Mamá confundida

Autor: Dr. Cariño


Doctor Cariño:

Mi hija me tiene enferma. En un año ha tenido como 10 pololos. Y ya me decidí a no aguantarle a ningún gallo más en mi casa.

Además de hacer el amor todo el día a punta de gritos y aplausos, los tipos son cochinos y se comen lo que pillan en el refrigerador. Además, el último antes de irse fue a la cocina y me agarró el traste para decirme después “chao, suegrita’’.

Ella no entiende, pero en la universidad le va a excelente. Estudia Derecho y es la segunda mejor alumna del curso. Le quedan dos años. Pero si sigue así con sus relaciones puede hundirse.
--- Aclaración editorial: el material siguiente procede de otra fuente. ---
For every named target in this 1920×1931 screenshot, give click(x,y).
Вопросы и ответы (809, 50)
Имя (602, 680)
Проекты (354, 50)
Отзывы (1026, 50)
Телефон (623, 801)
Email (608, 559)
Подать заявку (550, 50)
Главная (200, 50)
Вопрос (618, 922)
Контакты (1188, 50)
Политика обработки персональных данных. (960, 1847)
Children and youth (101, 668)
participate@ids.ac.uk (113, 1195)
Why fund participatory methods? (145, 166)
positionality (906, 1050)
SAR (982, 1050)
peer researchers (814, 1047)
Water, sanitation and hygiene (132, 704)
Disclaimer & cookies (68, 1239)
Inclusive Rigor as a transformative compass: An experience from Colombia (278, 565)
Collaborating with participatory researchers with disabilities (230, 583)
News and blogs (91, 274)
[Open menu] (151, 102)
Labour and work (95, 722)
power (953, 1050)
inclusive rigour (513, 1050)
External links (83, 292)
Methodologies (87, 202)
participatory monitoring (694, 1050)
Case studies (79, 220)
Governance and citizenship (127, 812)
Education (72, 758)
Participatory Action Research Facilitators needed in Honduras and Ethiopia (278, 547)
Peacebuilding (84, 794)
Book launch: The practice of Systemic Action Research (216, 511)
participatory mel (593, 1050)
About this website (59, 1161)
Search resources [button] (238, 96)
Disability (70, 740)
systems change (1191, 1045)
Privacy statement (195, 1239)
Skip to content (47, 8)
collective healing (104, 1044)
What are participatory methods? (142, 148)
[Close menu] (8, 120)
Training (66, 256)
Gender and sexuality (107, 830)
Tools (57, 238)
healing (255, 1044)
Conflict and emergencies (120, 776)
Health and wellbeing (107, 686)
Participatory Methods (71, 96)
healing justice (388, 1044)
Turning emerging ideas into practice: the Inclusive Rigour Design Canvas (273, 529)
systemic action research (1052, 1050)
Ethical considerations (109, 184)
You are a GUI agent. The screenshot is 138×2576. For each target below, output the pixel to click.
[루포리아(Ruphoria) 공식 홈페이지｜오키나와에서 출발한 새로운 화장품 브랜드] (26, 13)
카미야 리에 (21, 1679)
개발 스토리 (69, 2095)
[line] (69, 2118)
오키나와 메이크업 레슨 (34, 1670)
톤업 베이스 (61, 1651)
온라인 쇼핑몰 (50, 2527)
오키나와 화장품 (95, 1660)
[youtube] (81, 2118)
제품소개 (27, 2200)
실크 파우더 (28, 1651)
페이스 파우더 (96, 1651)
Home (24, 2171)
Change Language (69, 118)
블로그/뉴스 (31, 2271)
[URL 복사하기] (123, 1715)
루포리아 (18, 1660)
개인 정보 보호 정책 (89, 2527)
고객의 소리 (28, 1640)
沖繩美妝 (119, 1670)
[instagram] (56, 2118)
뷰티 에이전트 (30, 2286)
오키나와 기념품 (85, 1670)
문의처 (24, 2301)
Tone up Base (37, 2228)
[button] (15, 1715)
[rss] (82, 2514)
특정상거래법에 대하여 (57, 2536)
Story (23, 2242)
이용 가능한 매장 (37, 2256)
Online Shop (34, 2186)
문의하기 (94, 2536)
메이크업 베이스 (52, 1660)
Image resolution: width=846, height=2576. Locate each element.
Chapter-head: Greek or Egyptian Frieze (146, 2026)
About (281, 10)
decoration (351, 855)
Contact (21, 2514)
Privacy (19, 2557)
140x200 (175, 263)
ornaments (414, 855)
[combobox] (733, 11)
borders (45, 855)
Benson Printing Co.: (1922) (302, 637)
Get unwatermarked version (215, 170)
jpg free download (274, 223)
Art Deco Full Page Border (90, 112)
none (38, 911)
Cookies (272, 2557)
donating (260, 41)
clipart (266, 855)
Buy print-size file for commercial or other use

Ayuda, mi doc.

Karla

Doña Karla:

Si su hija se sigue acostando con Pedro, Juan y Diego, como el local de completos del mall, puede terminar en silla de ruedas o pegándose cualquier bicho.

Con la misma cabeza que tiene para enfrentar la jurisprudencia de su carrera de Derecho, debe cachar que está haciendo sus necesidades a fuera del tiesto, pues hay una cosa que se llama respeto y ella claramente no lo tiene por su madre.

Respecto de los guarenes que llegan a arrasar con todo a su domicilio, nunca más. Si la niña quiere portarse mal, que lo haga afuerita. Y, lo más importante, mándela a un sicólogo. Es extraño su comportamiento tan ardiente y con cambio de pareja constante.